Wieder ein Stockwerk höher zeigt die Koreanerin Ji Eun Lim ihre Abschlussarbeit. Durch die abgeklebten raumhohen Fenster dringt gelbes Licht in den großen Raum, in dem vier Boxen verteilt stehen. Dabei bewirkt der gelblich geflutete Raum sofort ein anderes Raumgefühl beim Betrachter. „Meine Arbeit spielt auf das gelbe Ampellicht an“, erklärt Lim. „Das gelbe Licht bedeutet ein Dilemma, denn man muss entscheiden, ob man stehen bleibt oder weiterfährt.“ Dabei bespielt Lim die einzelnen Boxen nicht alleine, sondern hat sie in einem kollaborativen Prozess mit anderen Künstlern gestaltet. So kann man durch ein Notizbuch blättern, das sie mit einer befreundeten Künstlerin gestaltet hat, oder einen Film über das Leben in einem russischen Dorf sehen, immer mit der Frage im Hinterkopf: gehen oder stehen? Wer viel Zeit mitbringt, kann die Novelle des Künstlers Sangchul Lee lesen, der selbst seinen Abschluss etwas weiter den Gang hinunter zeigt.
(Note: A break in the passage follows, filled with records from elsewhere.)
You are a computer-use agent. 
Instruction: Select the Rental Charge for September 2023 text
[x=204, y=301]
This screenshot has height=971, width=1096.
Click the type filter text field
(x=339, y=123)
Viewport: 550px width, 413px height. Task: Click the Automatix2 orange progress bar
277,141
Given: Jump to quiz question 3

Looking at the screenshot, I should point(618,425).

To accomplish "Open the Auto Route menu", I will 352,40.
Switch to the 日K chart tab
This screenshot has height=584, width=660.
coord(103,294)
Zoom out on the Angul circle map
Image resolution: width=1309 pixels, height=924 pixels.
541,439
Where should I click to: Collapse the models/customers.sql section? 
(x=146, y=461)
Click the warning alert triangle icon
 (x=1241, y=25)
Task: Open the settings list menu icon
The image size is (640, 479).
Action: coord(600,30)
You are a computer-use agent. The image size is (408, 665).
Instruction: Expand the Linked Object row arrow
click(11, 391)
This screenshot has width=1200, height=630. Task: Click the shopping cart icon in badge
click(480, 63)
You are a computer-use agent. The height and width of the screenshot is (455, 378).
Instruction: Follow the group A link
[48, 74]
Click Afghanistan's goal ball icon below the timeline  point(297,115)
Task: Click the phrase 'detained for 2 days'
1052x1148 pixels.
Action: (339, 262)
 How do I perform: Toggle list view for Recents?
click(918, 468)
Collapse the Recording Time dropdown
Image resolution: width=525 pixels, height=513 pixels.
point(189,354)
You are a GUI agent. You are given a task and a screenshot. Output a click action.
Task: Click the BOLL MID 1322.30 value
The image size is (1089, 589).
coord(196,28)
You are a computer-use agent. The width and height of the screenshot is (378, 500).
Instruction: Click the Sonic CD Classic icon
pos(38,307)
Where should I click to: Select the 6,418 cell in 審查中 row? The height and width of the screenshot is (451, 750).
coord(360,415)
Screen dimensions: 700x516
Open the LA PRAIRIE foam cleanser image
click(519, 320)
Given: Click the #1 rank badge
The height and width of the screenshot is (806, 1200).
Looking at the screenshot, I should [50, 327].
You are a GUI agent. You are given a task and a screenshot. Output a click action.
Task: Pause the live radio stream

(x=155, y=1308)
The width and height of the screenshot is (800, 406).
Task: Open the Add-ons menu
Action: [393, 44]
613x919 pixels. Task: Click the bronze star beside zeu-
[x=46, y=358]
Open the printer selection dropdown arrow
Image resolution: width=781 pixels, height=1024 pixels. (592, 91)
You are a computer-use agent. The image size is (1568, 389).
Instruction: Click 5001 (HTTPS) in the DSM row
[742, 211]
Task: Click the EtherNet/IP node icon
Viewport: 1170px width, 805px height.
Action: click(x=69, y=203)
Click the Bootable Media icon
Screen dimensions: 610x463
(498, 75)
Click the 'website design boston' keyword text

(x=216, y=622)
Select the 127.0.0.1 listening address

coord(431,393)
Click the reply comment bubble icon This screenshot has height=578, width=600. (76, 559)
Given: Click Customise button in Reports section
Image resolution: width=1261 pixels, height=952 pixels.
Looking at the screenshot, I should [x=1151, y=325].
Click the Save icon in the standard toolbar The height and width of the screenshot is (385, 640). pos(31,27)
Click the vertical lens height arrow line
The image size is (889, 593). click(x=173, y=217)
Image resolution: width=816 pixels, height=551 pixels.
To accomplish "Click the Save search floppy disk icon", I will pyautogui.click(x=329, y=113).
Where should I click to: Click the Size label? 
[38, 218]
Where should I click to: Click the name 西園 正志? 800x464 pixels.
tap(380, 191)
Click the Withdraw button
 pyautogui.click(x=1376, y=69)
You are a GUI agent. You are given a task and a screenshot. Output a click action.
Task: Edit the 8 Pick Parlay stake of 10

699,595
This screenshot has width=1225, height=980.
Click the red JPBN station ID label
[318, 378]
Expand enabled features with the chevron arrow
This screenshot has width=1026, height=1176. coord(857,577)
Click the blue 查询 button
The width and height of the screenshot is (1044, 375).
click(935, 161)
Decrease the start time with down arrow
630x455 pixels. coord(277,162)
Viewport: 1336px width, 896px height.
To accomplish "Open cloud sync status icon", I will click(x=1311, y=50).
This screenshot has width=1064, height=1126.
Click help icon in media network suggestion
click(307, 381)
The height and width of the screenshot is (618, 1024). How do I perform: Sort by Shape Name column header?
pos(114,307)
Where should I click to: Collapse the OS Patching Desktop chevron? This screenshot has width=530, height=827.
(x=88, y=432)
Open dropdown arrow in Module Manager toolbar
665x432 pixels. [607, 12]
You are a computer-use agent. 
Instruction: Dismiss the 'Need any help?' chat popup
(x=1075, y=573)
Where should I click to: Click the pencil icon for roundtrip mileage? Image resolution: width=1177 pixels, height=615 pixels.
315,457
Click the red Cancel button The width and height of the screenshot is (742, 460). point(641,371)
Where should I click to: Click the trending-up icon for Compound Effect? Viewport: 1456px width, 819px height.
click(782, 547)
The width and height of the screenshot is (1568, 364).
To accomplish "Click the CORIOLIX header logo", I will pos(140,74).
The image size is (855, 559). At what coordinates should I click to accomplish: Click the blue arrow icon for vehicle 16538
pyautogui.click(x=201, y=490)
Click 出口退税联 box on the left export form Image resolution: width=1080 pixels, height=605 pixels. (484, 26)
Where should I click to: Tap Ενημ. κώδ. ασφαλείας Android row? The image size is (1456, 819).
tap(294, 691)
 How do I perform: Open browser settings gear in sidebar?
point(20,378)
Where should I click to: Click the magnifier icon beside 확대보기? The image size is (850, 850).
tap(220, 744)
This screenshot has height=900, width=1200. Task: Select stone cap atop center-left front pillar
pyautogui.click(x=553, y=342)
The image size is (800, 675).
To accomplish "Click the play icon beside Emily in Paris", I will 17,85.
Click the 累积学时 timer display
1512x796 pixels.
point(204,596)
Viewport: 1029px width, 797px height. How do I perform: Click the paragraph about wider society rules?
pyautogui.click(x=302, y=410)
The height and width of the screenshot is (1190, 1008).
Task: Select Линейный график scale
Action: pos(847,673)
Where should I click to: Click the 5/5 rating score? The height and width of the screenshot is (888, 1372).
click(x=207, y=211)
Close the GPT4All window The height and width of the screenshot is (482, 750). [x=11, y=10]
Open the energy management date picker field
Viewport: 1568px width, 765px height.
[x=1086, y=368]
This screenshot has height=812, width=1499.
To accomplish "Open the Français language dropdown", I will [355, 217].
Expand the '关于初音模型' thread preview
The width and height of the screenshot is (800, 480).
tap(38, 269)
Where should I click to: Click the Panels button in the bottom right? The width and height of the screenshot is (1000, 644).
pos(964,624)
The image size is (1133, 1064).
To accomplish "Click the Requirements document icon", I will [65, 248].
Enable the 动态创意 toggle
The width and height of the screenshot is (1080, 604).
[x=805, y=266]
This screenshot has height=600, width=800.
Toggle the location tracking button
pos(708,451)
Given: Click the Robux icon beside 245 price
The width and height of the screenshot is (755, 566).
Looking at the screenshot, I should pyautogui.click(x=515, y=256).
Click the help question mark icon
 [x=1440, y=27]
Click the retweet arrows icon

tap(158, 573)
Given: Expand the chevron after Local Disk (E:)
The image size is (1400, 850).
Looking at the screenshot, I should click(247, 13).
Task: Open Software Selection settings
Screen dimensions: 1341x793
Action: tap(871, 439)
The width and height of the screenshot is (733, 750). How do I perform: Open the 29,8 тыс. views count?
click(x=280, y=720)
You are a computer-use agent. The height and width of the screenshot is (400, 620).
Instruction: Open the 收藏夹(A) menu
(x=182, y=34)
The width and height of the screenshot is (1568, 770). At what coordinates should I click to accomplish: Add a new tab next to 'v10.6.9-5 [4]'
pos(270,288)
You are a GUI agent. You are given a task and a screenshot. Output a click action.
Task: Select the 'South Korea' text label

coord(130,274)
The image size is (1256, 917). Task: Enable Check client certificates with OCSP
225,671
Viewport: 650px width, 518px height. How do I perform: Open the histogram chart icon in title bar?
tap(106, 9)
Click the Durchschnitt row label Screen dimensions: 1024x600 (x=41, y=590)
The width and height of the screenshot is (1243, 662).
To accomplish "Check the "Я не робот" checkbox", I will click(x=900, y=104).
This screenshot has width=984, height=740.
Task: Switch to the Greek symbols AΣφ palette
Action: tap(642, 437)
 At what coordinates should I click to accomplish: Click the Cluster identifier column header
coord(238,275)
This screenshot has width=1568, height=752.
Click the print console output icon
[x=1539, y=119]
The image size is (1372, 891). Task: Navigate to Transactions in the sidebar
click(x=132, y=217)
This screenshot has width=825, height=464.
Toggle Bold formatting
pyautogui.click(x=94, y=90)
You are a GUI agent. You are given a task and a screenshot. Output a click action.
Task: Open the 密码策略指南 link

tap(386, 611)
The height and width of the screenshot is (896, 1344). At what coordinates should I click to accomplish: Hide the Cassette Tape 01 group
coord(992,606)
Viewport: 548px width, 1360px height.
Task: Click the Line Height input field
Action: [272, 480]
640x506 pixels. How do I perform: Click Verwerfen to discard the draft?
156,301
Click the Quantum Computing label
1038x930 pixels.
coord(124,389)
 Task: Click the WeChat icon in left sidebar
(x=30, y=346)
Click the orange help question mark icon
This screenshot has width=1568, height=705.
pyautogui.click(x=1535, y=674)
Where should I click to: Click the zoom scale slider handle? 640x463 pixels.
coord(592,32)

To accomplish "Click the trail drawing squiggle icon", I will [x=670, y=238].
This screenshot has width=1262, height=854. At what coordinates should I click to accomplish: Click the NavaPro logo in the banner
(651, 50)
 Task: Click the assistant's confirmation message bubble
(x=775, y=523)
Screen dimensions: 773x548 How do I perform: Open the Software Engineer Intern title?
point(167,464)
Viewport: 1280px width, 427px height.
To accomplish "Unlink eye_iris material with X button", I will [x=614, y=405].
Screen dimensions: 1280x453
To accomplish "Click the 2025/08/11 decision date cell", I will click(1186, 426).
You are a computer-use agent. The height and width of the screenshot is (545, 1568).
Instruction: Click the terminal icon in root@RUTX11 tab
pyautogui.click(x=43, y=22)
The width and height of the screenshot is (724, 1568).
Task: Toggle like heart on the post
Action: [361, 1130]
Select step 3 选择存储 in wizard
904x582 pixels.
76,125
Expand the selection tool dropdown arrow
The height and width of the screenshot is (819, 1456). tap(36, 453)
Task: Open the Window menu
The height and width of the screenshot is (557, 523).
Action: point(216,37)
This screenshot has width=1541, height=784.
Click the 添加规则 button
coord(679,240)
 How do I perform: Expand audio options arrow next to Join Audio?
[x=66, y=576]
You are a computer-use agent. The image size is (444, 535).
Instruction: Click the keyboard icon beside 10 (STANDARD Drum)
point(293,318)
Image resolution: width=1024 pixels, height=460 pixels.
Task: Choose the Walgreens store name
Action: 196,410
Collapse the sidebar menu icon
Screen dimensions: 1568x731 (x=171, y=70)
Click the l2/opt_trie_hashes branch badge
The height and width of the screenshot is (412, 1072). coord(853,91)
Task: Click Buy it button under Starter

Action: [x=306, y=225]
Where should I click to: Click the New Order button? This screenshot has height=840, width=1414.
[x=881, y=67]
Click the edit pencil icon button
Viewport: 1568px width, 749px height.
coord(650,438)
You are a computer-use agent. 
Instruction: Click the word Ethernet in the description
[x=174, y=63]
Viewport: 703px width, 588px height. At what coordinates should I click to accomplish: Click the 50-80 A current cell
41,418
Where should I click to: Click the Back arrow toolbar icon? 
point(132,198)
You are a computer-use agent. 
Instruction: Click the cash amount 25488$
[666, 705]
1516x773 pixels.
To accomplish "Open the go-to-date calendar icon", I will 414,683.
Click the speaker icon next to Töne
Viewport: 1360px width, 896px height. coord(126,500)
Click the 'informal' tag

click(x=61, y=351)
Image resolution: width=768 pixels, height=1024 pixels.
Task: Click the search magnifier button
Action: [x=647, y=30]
Der Koreaner stellt seine Arbeiten in den Räumen der Klasse Hörnschemeyer aus. Neben einem minimalistischen Spiel von an Bushaltestellen gefundenen Objekten (wie Haargummis) sticht vor allem der humorvolle Umgang mit Alltagsgegenständen hervor. So hat er zwei Pissoir-Trennwände schief an die Wand geschraubt. „Die Firma, die diese Keramikwände herstellt, heißt Creavit, was mich sehr an das Wort ,kreativ’ erinnert,“ sagt Lee. Blickfang seiner Arbeit ist allerdings eine Installation aus Bauzäunen, die dem Raum eine neue Dimension geben und Lees Idee von Minimalismus entsprechen.

So zeigt sich beim Sommerrundgang mal wieder die enorme Bandbreite an künstlerischen Positionen und Techniken. Und entspannter als beim überlaufenen Winterrundgang ist es sowieso.